START Dataset

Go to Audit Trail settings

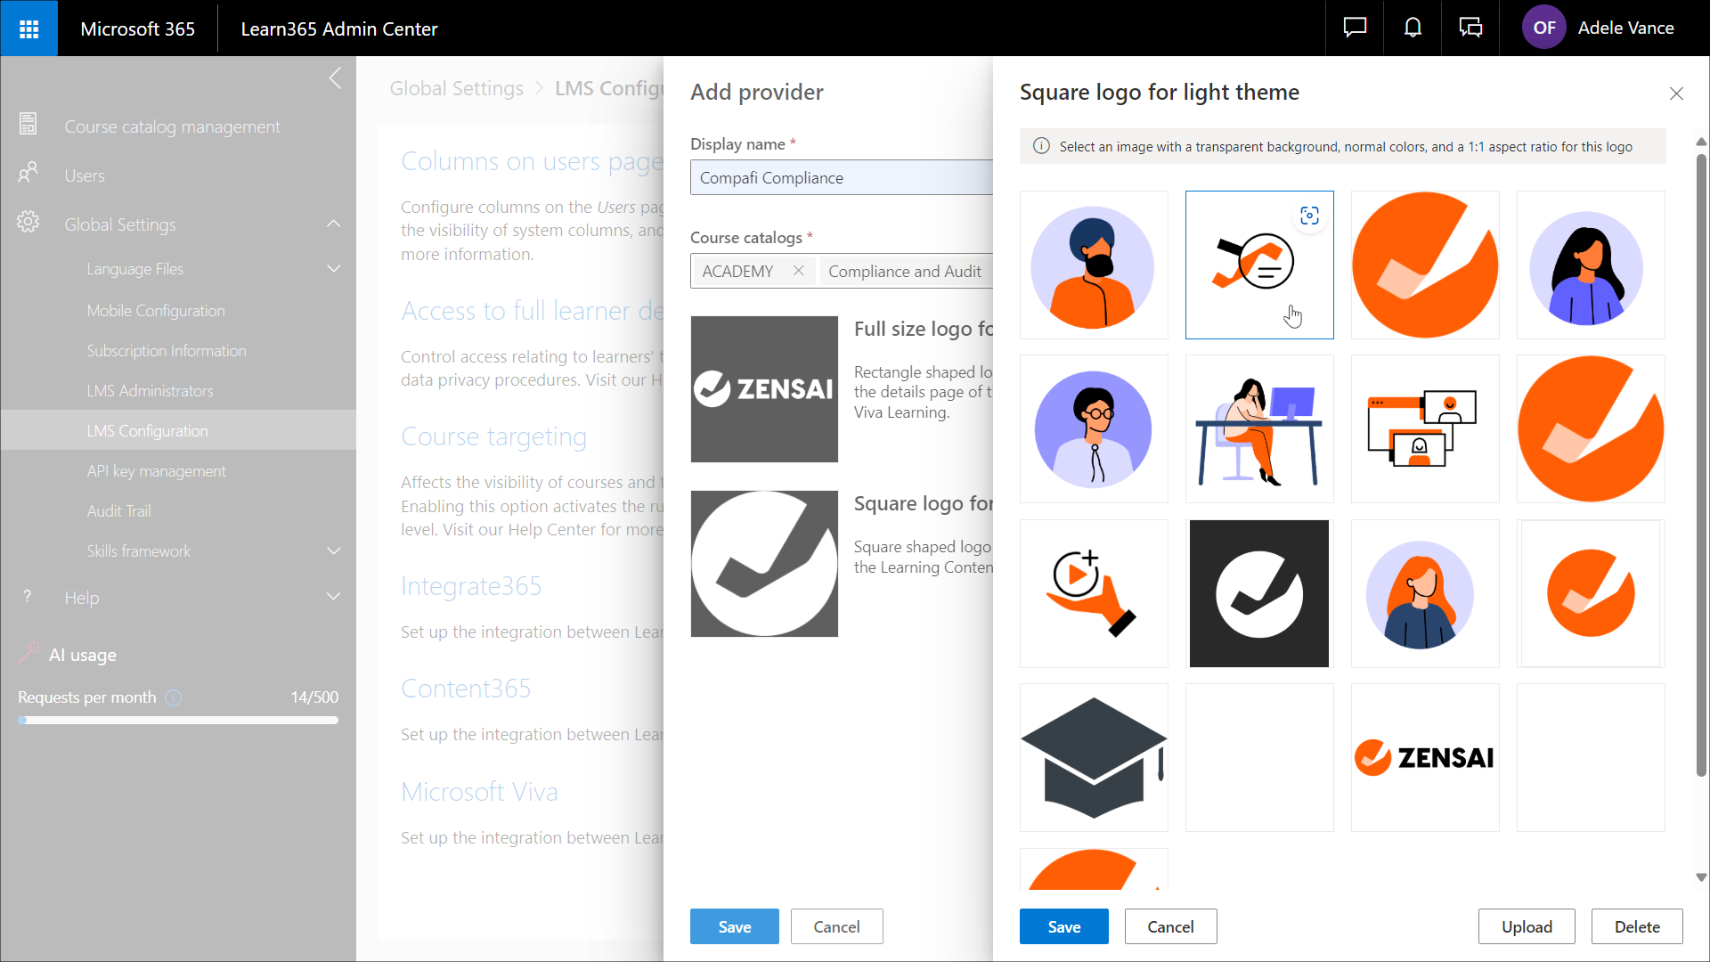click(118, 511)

END Dataset
START Dataset

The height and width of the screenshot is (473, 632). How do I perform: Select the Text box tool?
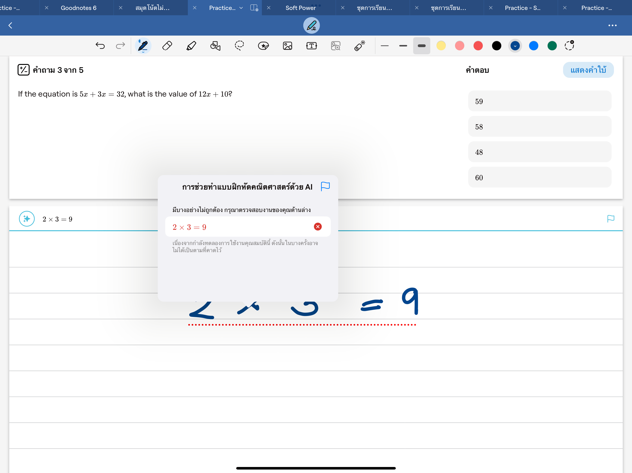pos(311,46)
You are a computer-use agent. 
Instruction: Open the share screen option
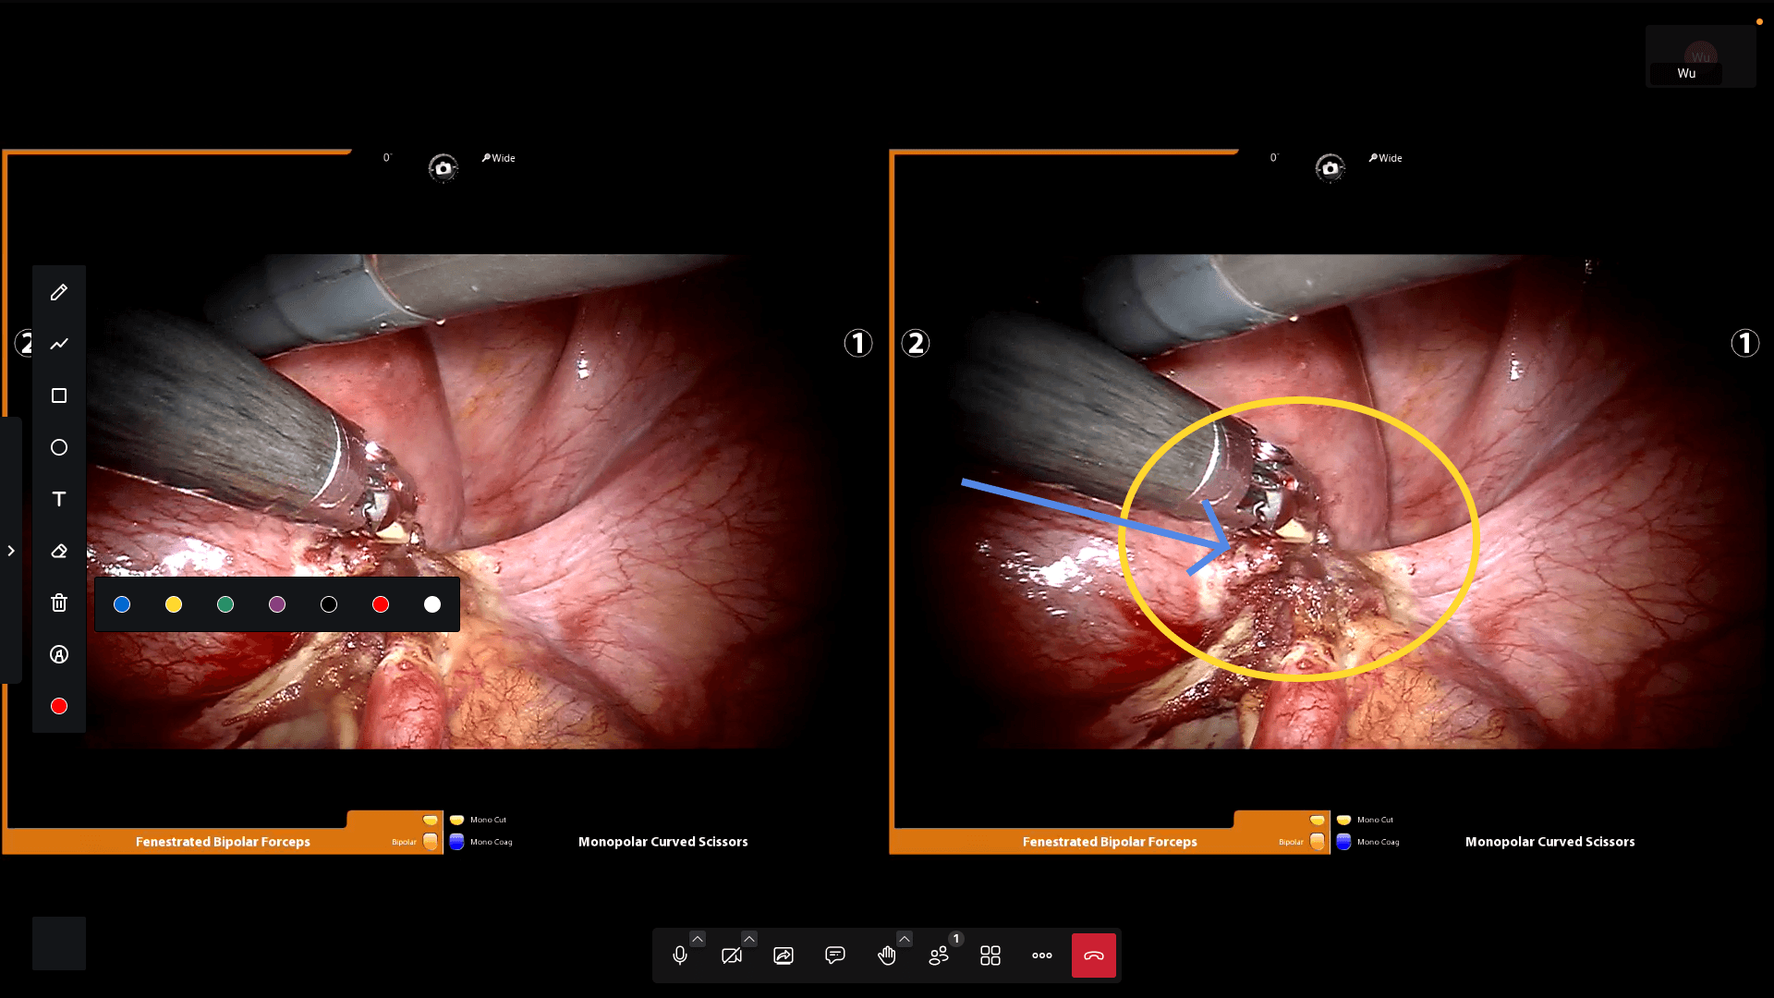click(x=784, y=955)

END Dataset
START Dataset

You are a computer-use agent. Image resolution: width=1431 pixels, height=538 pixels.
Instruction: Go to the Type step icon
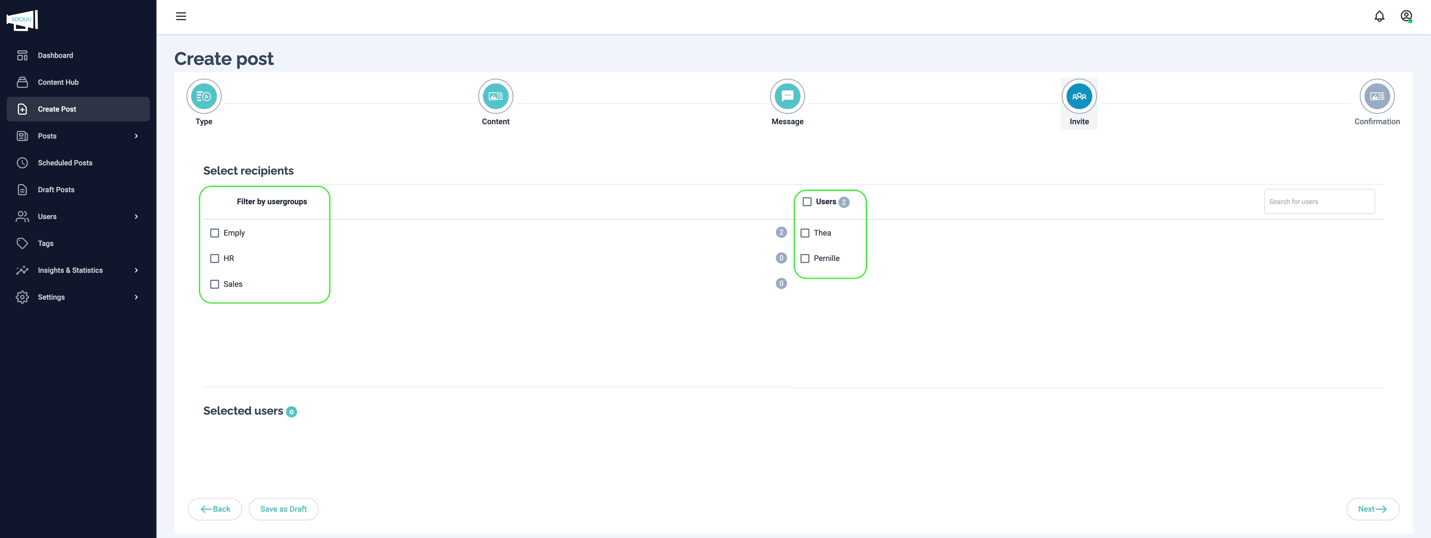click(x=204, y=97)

END Dataset

- [Aim of the task] Copy each line above where "computer" appears.

- [Task output]
You are a computer-use agent. 
You are a computer-use agent. Image resolution: width=1431 pixels, height=538 pixels.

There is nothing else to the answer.